**Instructions for the task**
Return every line from the records below in which the word "agent" is found.

Collected data
--------------------------------

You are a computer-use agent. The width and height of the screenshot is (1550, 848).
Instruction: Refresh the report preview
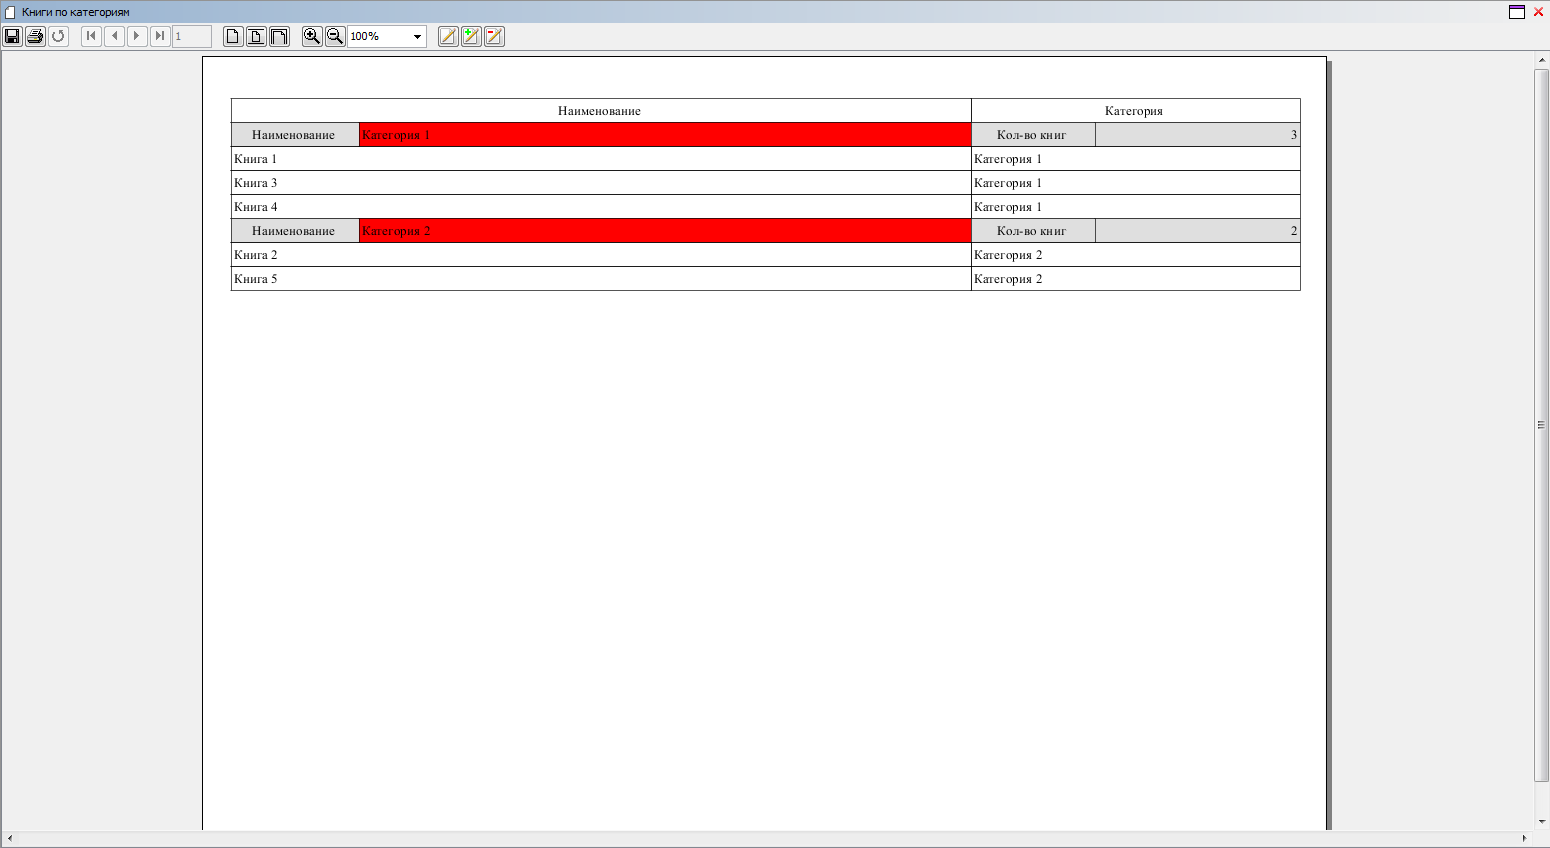tap(58, 37)
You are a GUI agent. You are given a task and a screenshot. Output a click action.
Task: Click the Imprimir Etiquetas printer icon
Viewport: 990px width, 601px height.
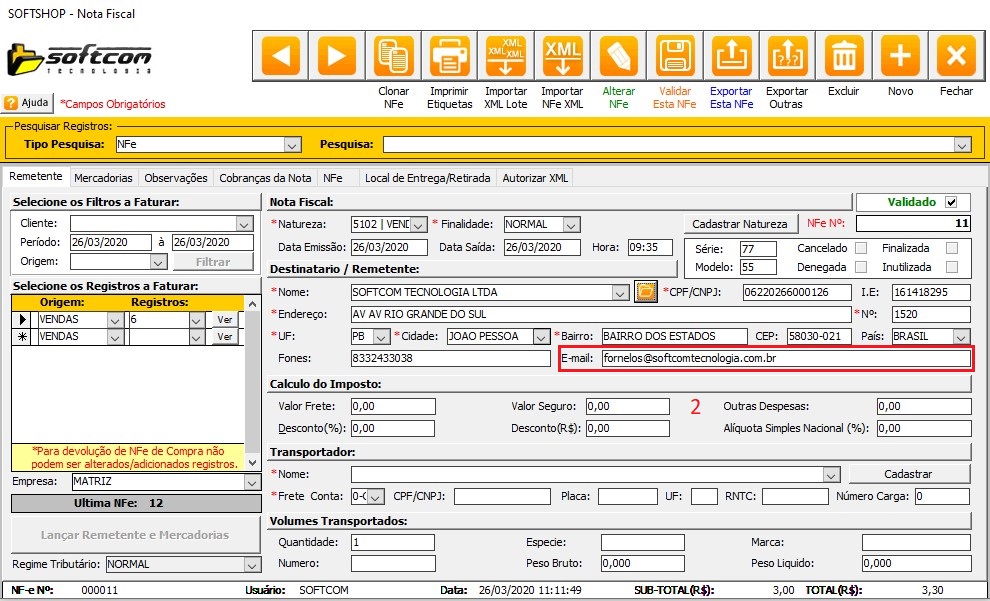click(450, 55)

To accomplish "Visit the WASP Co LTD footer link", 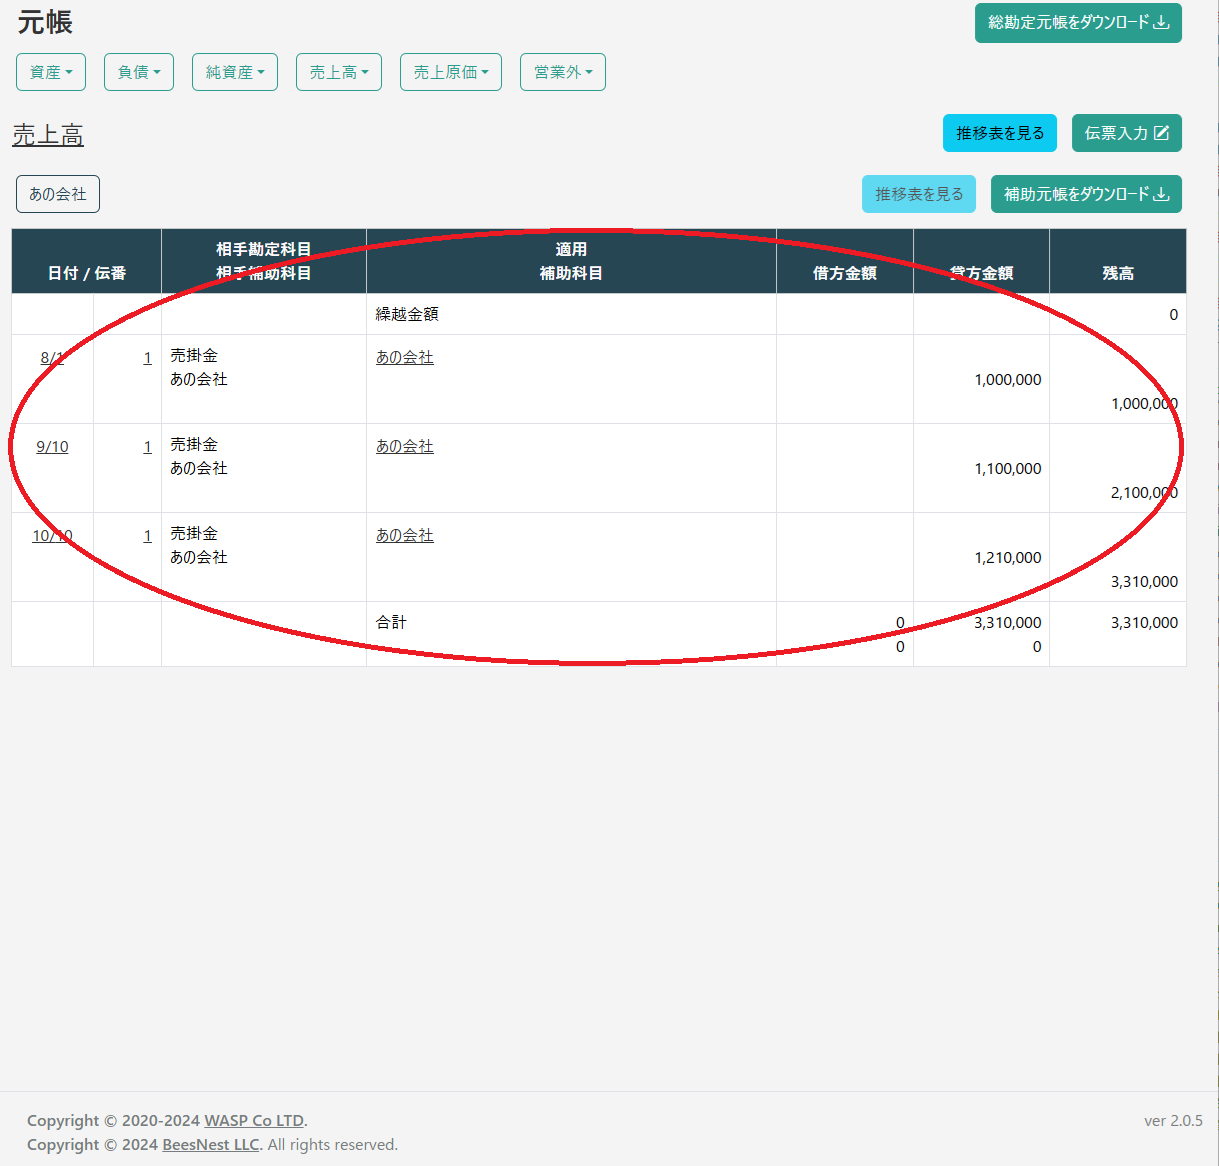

--------------------------------

**Solution for this problem**
You are a computer-use agent. The width and height of the screenshot is (1550, 848).
You are a GUI agent. You are given a task and a screenshot. Output a click action.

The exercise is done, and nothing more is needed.